The backbone of our system is multilingual speech translation from finetuning pretrained models. The speech encoder is a wav2vec 2.0 model pre-trained on unlabeled multilingual audio corpora using contrastive loss. It takes speech inputs and transforms them into high-quality hidden representations. The text encoder and decoder are initialized with a pre-trained multilingual BART model (mBART), which is first trained on monolingual textual data and then tuned on parallel texts.
Considering that different modalities are involved in the computation, we adopted multi-task learning techniques and trained models on speech-to-text and text-to-text tasks jointly, which encourages knowledge transfer between different tasks and modalities. The knowledge transfer training tasks include speech-to-text and text-to-text translation.
In the framework of multi-task learning, cross attentive regularization and online knowledge distillation are used to enhance knowledge transfer between tasks. In the last stage, our models are fine tuned on the speech-to-text task only without using text input or text encoder.

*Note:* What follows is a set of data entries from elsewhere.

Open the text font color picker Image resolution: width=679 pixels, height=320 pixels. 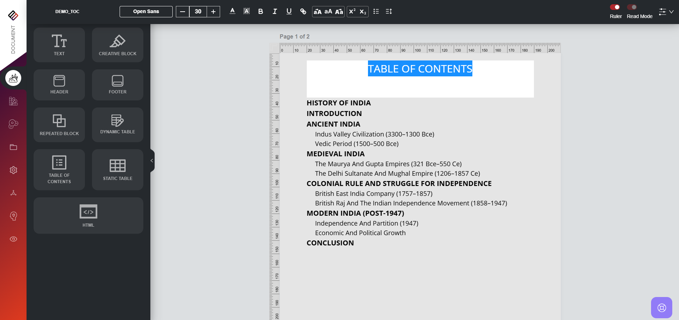[x=232, y=11]
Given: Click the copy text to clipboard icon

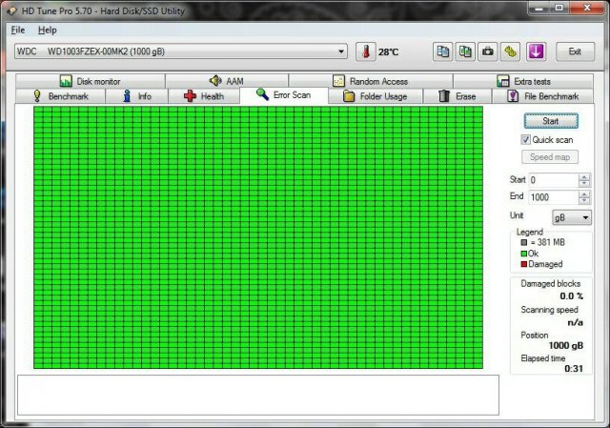Looking at the screenshot, I should pos(443,51).
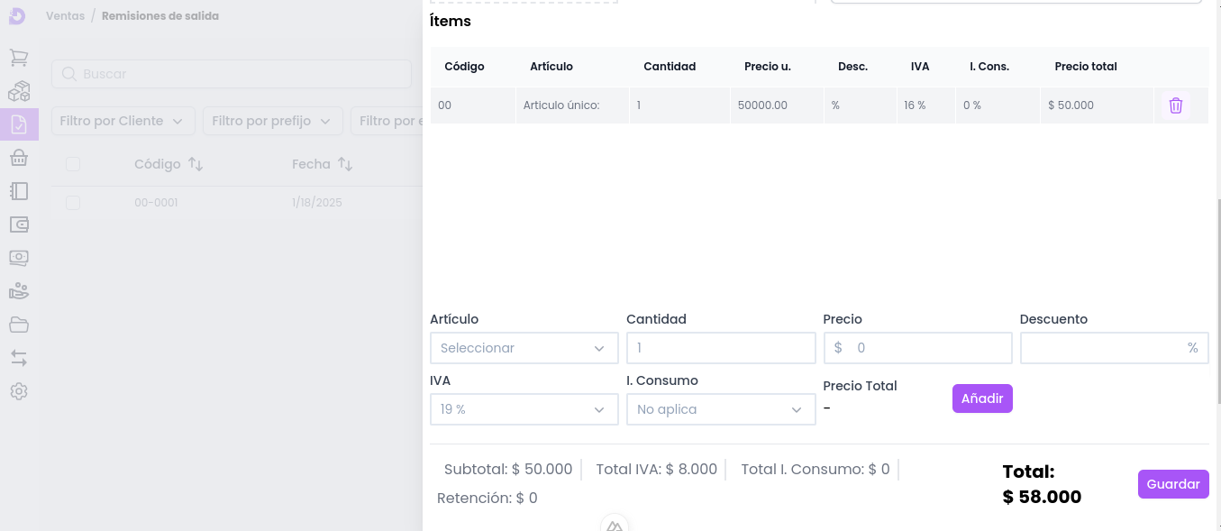Screen dimensions: 1221x531
Task: Click the Añadir button
Action: [981, 398]
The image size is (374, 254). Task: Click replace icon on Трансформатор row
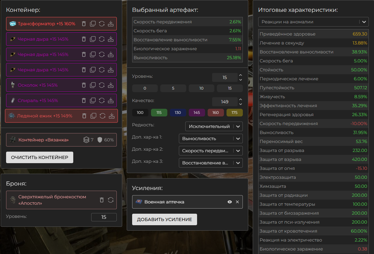click(x=102, y=24)
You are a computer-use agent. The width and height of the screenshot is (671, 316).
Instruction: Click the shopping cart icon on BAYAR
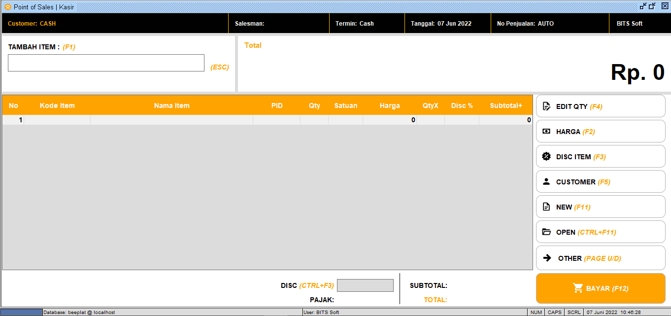click(x=578, y=288)
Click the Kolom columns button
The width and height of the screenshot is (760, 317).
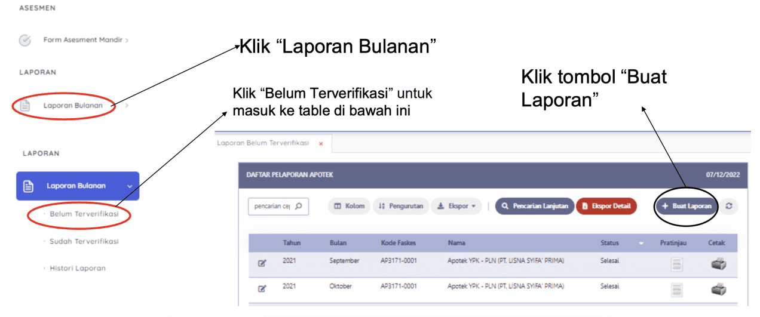pos(350,206)
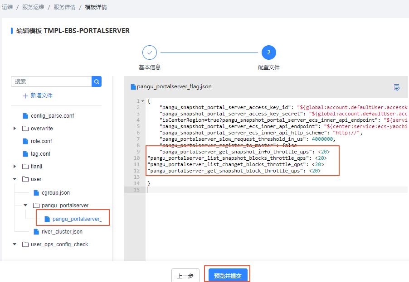Expand the tianji folder

(x=15, y=166)
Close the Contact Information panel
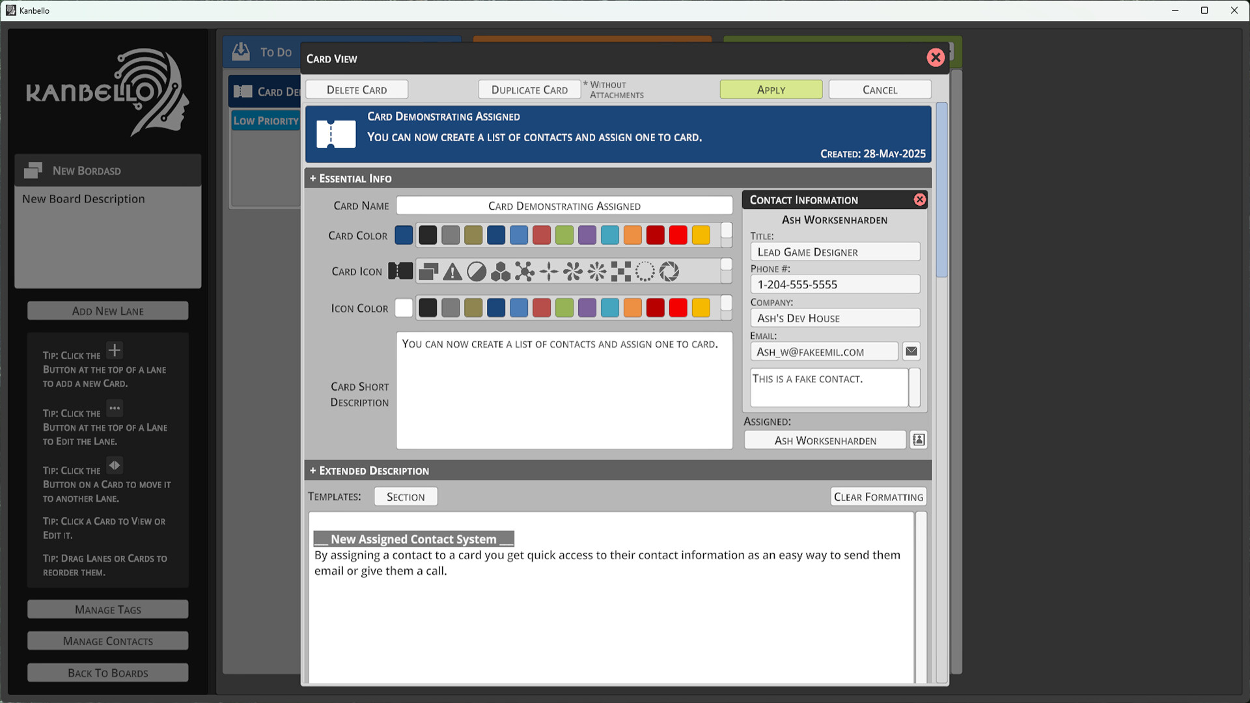The width and height of the screenshot is (1250, 703). [x=920, y=200]
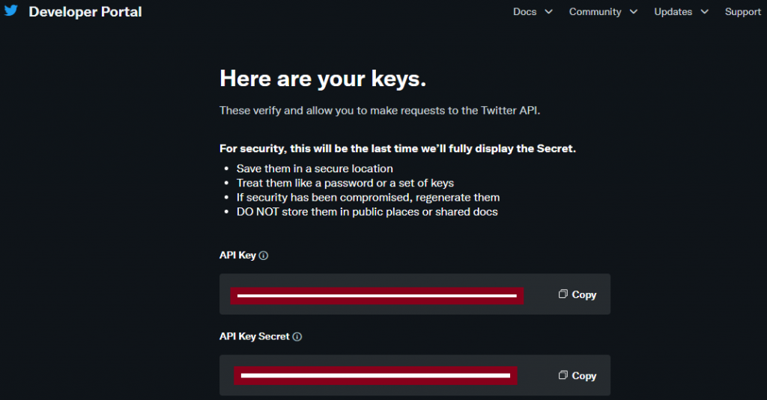This screenshot has height=400, width=767.
Task: Click the API Key Secret info icon
Action: pyautogui.click(x=297, y=336)
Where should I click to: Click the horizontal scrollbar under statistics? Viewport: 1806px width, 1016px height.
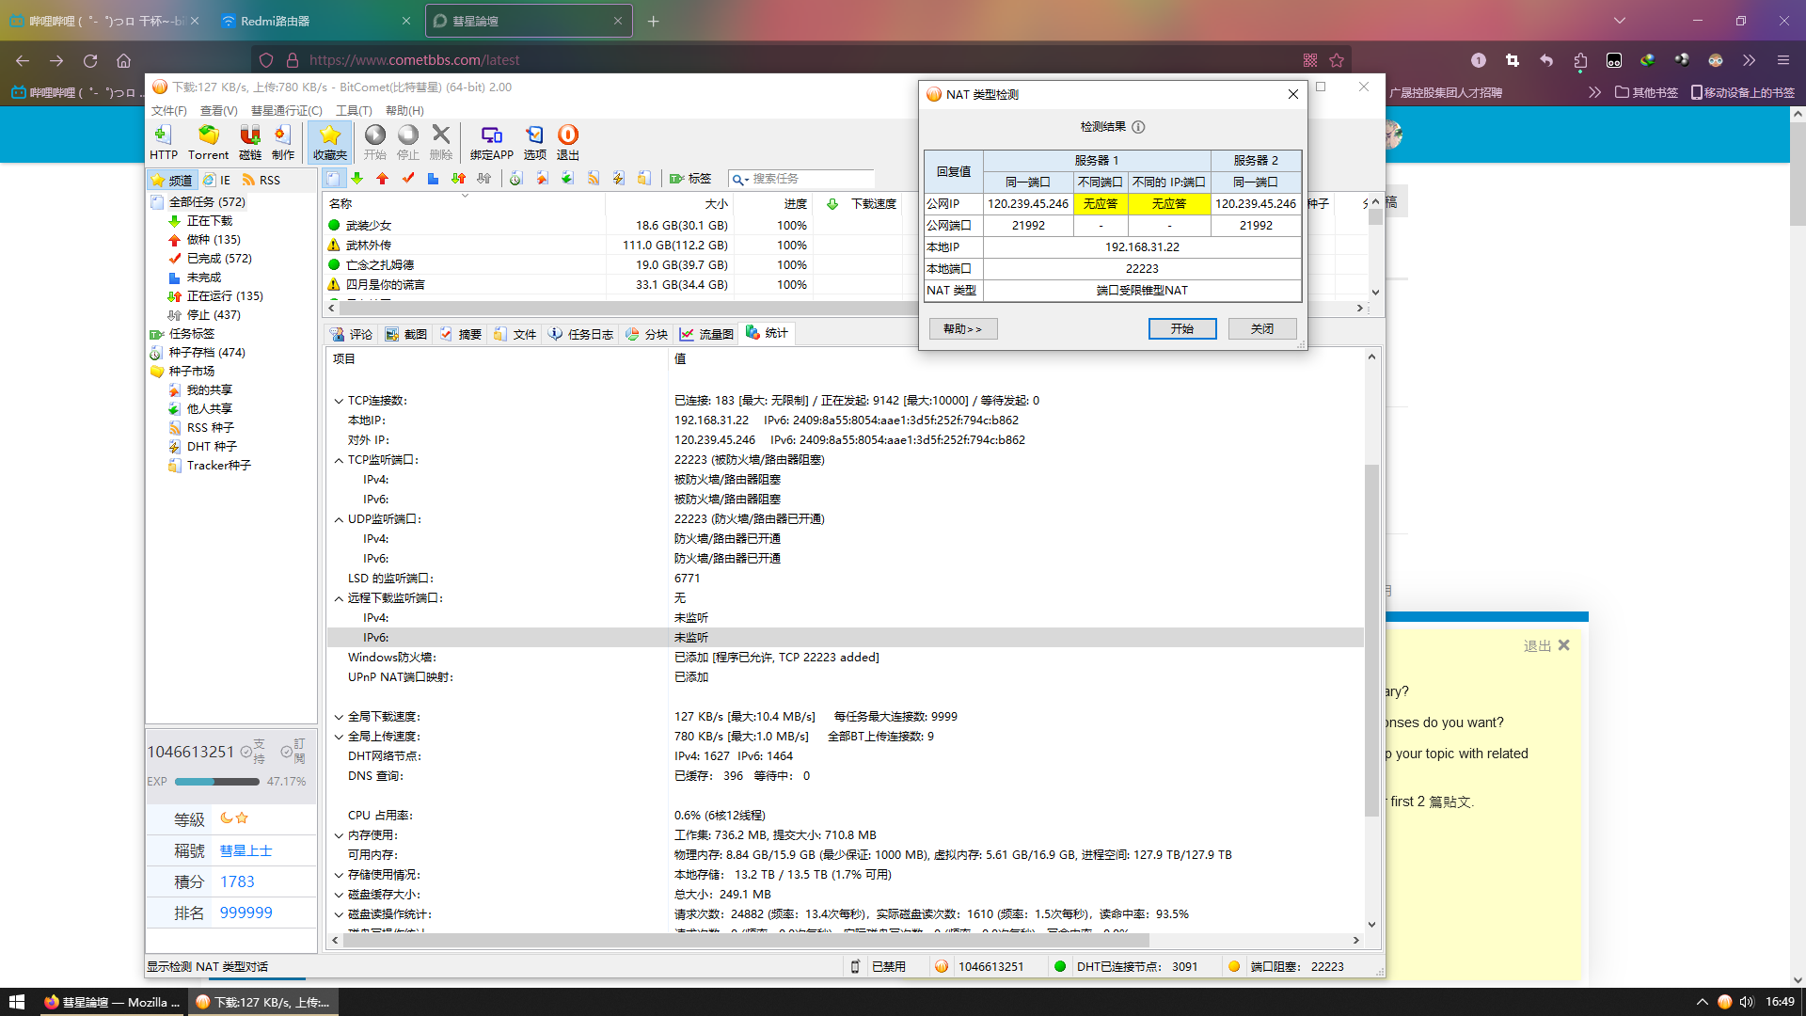pos(743,940)
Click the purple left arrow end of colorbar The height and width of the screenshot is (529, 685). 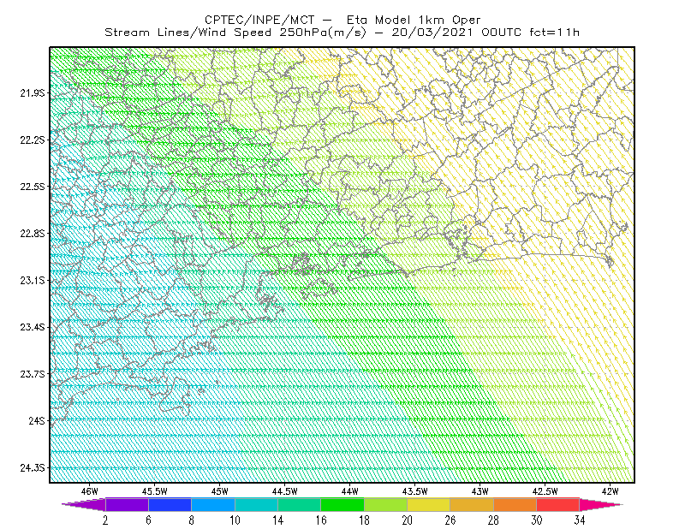click(x=83, y=504)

This milestone brings us one step closer on the path to building a universal speech translator that breaks barriers, makes content accessible to everyone in their own language, and enables cross-lingual communication. But with thousands of languages spoken around the world, there’s still a long road ahead. We’ll continue to expand our research and develop techniques to reduce compute resources and model size to deploy these state-of-the-art models.
Since the goal of IWSLT’s spoken language translation competition is to provide a platform for researchers to share their ideas and spur research, we’re making the models for our winning systems available for everyone to download as part of fairseq. We hope our milestone will provide a strong test bed to spur additional research and advancements as we push progress in multilingual translation.